Engineering proteins for covalent reactivity

Abstract:
NeissLock technology employs a self-processing module derived from Neisseria meningitidis to drive calcium-inducible, protein:protein covalent conjugation using only the twenty naturally occurring amino acids. The original iteration of the NeissLock technology relied on existing protein-protein interactions and therefore could not be applied towards covalent modification of proteins without an endogenous ligand.

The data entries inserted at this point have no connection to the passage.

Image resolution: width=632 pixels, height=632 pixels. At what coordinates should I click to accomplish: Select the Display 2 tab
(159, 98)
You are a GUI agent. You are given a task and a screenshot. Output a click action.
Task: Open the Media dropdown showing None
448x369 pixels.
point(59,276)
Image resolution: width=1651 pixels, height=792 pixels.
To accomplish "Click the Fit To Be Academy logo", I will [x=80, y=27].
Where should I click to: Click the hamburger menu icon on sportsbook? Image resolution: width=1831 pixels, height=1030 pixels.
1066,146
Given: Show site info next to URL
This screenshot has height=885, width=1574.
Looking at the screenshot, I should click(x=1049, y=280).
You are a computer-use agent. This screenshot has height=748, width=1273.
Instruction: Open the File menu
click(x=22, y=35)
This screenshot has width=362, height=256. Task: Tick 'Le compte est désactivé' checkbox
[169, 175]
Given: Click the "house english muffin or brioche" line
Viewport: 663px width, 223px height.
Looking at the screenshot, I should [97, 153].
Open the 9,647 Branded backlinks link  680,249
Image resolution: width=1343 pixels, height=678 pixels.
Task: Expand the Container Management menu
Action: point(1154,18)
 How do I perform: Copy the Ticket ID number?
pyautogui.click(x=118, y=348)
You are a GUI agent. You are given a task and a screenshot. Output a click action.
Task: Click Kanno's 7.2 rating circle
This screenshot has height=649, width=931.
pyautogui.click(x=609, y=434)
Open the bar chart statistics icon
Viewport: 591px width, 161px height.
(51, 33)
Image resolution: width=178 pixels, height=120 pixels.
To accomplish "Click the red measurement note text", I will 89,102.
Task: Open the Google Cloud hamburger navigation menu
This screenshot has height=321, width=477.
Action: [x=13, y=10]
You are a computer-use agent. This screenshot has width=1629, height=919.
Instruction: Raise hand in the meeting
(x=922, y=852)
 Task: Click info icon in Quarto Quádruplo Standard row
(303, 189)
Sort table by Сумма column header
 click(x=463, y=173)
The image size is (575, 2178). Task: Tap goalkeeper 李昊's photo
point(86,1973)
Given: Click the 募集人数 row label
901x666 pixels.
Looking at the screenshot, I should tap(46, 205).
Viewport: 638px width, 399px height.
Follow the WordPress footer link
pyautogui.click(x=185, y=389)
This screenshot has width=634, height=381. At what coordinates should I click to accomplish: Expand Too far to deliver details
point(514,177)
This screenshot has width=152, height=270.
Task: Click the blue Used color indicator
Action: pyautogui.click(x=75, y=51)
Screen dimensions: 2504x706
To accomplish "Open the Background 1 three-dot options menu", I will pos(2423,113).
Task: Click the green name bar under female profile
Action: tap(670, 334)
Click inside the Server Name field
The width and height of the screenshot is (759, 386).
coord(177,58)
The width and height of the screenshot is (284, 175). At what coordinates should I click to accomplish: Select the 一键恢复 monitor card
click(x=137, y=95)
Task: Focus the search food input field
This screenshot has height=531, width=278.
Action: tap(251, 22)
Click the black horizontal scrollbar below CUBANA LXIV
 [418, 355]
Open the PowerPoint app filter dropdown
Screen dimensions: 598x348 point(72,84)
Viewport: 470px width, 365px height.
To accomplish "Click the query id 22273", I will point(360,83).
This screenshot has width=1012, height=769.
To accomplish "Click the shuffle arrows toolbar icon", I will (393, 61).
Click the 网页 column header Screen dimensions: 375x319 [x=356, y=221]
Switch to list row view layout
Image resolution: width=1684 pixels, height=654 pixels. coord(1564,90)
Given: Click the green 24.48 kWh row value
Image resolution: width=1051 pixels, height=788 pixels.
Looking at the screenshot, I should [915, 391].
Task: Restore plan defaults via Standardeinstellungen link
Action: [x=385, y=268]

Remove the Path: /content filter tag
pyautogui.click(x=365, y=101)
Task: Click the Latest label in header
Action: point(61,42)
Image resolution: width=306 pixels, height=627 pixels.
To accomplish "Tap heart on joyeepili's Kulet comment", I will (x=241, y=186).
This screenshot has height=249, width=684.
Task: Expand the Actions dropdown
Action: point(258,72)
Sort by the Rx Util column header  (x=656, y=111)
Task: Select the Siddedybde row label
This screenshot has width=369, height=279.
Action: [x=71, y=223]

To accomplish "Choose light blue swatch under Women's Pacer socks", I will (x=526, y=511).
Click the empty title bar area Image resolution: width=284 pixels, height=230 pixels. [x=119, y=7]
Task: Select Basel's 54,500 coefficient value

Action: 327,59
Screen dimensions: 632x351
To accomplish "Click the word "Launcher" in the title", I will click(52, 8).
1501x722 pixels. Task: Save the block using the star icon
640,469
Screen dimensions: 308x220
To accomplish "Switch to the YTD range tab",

In this thesis, I present the NanoBondy- an engineered nanobody capable of inducible conjugation to a specific protein target at the unmodified cell surface. Beginning from nanobodies to CD45 and to mouse IgG, I designed covalently-reactive NanoBondies. For the lead anti-CD45 NanoBondy candidate, I used computational modelling to predict the NanoBondy/CD45 binding interface. I evaluated various disulfide clamp sites and linker lengths to improve the overall efficiency of the NanoBondy reaction. I also evaluated the NanoBondy reaction tolerance to various buffers and reaction temperatures. In collaboration with University College London, we conducted crosslinking mass spectrometry to characterize the isopeptide crosslinks between the NanoBondy and CD45. I demonstrated NanoBondy conjugation to the surface of natural killer cells and CD8+ T cells. To apply the NanoBondy technology, I constructed DuoBondy constructs, consisting of a NanoBondy with an N-terminal effector protein. DuoBondy constructs maintain covalent reactivity to CD45 in recombinant protein assays. I evaluated the functional effect of DuoBondy binding in CD8+ T cell activation assays. The described NanoBondy technology offers a new means of covalent cell surface modification, as well as a novel protein-protein coupling tool with potential applications in protein conjugation, SPR and structural determination.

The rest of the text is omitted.